Для этого, имхо, он бы овладел вторым инструментом - академическим, на котором возможно исполнение такого репертуара.

И попутно брал бы уроки у академистов, что бы знать как играть классику и авангард на этом втором инструменте.


Хотя...если бы у него были честолюбивые помыслы - завоевать во всех конкурсах первые места, то возможно, невзирая на отсутствие академических знаний и несоответствия академическо-авангардного репертуара природе народных инструментов, он все равно стал бы готовиться к победам в конкурсах изо всех сил.

В результате, он стал бы баянистом номер 1, невзирая на отсутствие отсутствие навыков в работе над академическим репертуаром и несоответствию такого репертуара народным корням инструмента.
Но что бы это дало?

Он стал бы всего лишь еще одной баянной "звездой", о существовании которой кроме народников никто и не подозревает


----------



## vev (5 Май 2014)

Моей бы ангельской державушке -
два чистых ангельских крыла;
но если был бы х*й у бабушки,
она бы дедушкой была.

И.Губерман


----------



## vova (5 Май 2014)

Если бы растропович играл на баяне, липс играл бы на гармошке)


----------



## Dmvlad (5 Май 2014)

*Павлов*,
всегда поражался людям которые все и за всех знают :biggrin: Вам не в конкурсы баянные надо, а в "Битву экстрасенсов" :biggrin:


----------



## Дмитрий2008 (5 Май 2014)

vova писал:


> Если бы растропович играл на баяне, липс играл бы на гармошке)


Запомните простую истину - "бездарь" Липс дороже нам "гения" Ростроповича. Imho.

И вот кстати, послушайте пять пьес в народном стиле для виолончели и фортепиано Роберта Шумана - 

[youtube=https://www.youtube.com/watch?v=W5jrsv4_r_I]


----------



## vev (5 Май 2014)

Дмитрий2008 писал:


> Запомните простую истину - "бездарь" Липс дороже нам "гения" Ростроповича. Imho.

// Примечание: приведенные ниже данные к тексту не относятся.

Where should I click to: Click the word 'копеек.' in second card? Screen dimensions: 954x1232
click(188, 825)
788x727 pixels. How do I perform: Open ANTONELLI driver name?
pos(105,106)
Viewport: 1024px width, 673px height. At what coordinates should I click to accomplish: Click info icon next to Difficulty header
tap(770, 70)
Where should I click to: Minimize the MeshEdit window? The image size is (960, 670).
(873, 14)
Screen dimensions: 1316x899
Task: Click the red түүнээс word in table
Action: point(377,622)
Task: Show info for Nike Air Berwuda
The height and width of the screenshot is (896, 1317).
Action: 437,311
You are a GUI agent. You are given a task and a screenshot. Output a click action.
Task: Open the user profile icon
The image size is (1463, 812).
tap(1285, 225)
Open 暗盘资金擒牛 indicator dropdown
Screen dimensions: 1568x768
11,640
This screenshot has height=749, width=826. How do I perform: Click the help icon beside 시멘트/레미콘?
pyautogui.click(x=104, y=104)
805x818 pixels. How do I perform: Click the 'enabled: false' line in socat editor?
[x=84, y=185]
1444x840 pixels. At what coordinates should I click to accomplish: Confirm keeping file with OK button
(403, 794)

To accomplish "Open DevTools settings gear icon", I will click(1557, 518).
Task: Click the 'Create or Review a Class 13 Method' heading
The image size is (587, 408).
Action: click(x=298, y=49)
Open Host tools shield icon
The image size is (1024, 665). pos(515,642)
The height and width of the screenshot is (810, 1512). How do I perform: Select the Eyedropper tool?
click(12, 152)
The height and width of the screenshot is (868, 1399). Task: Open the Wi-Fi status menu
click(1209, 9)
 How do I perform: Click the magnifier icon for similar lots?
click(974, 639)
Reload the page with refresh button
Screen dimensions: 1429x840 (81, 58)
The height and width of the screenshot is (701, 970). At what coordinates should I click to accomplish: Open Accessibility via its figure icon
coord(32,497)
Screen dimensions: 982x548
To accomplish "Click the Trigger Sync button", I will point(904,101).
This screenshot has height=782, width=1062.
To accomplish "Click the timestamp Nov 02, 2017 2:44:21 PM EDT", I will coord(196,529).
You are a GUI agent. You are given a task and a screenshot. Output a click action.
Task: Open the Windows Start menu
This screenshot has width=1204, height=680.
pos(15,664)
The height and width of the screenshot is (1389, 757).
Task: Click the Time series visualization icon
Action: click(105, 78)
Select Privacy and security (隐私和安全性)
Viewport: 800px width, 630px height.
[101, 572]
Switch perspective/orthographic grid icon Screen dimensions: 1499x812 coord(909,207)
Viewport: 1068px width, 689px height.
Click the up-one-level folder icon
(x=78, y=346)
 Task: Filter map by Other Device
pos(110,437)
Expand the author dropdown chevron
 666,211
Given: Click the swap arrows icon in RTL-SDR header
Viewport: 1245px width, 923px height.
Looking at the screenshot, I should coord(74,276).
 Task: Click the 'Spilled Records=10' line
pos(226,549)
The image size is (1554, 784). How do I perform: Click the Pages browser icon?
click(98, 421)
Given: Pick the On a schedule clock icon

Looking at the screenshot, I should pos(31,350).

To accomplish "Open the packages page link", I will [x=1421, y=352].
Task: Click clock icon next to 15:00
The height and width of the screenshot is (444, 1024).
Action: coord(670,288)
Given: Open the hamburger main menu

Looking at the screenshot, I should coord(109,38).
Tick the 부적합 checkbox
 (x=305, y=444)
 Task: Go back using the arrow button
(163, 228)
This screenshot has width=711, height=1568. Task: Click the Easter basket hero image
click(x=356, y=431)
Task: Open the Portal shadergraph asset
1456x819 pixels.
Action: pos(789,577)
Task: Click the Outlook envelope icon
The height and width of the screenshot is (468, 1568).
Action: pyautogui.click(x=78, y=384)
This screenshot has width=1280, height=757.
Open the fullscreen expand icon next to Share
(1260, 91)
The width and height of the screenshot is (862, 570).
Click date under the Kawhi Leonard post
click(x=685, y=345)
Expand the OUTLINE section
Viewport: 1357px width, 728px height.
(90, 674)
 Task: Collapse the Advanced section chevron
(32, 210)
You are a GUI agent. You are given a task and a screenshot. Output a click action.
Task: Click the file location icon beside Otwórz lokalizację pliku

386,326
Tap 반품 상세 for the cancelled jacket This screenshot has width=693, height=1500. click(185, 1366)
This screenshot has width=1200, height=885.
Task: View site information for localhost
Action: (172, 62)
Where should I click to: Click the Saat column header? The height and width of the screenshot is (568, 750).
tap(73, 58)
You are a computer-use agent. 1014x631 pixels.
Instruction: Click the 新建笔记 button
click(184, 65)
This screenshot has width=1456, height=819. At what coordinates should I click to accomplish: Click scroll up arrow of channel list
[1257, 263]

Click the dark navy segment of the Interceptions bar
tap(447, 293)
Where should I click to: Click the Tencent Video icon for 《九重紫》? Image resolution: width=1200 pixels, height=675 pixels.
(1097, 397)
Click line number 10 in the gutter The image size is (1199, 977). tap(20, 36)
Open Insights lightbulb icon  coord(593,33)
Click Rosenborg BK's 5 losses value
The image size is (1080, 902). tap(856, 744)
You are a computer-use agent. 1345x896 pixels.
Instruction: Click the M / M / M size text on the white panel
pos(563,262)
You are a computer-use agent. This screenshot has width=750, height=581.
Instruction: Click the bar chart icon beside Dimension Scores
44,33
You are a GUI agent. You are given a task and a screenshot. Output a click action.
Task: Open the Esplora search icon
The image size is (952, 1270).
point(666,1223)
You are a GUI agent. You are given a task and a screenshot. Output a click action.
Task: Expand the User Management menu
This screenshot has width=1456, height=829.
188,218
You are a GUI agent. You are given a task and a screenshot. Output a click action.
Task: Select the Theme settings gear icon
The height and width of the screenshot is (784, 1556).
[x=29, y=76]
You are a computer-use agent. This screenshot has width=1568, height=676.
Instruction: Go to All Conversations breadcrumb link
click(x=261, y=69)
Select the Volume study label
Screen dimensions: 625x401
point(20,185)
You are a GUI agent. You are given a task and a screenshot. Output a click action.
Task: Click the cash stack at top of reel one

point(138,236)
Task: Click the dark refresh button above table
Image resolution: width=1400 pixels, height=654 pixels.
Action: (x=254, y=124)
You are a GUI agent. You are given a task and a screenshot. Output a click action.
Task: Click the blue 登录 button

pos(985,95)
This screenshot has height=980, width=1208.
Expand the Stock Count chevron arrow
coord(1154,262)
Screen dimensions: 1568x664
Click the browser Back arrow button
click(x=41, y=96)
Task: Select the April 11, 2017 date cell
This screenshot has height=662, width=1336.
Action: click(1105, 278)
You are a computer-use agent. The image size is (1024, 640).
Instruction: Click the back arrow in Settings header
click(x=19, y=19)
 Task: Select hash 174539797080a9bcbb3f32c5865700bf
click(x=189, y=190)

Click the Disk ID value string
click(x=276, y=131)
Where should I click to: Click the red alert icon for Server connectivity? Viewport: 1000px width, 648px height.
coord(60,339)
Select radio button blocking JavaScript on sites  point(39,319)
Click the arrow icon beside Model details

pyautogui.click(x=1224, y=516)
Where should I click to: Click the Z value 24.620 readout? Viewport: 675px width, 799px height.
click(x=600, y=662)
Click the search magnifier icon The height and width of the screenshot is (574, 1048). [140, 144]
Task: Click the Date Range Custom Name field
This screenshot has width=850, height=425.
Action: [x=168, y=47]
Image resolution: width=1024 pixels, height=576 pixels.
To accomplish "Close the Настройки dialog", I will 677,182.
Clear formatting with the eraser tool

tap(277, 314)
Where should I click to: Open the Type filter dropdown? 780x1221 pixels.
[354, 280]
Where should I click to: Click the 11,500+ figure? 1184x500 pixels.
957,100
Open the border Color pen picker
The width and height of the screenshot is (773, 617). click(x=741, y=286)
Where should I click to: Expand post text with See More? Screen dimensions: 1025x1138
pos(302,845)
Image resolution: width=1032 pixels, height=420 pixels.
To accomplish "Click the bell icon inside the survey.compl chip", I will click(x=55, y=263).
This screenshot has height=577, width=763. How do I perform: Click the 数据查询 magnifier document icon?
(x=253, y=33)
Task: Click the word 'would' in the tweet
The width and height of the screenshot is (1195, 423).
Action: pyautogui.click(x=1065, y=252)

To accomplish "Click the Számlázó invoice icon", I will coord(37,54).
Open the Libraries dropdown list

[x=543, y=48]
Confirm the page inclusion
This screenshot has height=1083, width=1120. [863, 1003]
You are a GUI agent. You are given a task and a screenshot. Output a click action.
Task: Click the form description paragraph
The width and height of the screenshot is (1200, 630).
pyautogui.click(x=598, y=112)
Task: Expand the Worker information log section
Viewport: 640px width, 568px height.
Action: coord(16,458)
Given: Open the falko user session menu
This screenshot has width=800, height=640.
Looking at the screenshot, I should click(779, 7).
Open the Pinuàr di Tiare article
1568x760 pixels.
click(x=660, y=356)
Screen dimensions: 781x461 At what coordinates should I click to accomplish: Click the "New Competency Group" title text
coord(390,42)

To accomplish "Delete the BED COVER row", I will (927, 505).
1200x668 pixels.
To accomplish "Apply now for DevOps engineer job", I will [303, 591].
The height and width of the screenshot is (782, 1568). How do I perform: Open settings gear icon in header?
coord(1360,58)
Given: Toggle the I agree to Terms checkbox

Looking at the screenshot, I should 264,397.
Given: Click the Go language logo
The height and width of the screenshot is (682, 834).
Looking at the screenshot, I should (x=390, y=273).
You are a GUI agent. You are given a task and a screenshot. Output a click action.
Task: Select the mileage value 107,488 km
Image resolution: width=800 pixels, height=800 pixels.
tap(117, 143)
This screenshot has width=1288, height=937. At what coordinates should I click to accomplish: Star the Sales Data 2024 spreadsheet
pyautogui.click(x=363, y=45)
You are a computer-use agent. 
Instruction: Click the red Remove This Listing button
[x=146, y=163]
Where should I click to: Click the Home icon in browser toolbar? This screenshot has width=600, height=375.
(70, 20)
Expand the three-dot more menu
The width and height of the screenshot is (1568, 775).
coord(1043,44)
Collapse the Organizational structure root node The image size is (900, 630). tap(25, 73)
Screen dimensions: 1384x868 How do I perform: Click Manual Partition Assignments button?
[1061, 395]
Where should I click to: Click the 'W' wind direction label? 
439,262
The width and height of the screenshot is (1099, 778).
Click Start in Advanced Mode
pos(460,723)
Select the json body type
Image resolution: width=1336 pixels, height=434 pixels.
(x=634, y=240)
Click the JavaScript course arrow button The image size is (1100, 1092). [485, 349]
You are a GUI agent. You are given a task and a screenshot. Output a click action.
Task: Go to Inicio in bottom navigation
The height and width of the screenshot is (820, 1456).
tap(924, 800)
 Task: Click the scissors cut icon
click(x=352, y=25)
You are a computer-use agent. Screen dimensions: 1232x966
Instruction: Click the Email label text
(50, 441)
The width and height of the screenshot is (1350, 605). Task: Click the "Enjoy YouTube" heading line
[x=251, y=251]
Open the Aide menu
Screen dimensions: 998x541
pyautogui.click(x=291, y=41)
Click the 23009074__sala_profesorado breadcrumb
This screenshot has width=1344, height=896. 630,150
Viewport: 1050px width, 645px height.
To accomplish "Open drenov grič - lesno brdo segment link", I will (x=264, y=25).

Он оно как! Это с какого такого перепуга? Откуда такие "истины" появляются?


----------



## Дмитрий2008 (5 Май 2014)

vev писал:


> Он оно как! Это с какого такого перепуга? Откуда такие "истины" появляются?


С такого, что Липс, Гридин, Шишкин и др. благодаря своему усердию выводили наш инструмент на концертный уровень. А Ростропович, никакого отношения к баяну не имеет, какой бы он великий не был. Правда надо отдать ему должное - он "вывел в люди" Айдара Гайнуллина.


----------



## vev (5 Май 2014)

*Дмитрий2008*,
а мы что, настолько однобокие, что дороже нам только те, кто хоть как-то связаны с баяном? Интересная трактовка...

"Смешались в кучу кони, люди. ..." 
Ну и мешанина у Вас получается. Вы знаете, Альберт Эйнштейн вообще никогда баяна не видел и, основываясь на Вашей логике, он нам должен быть менее дорог Липса, например?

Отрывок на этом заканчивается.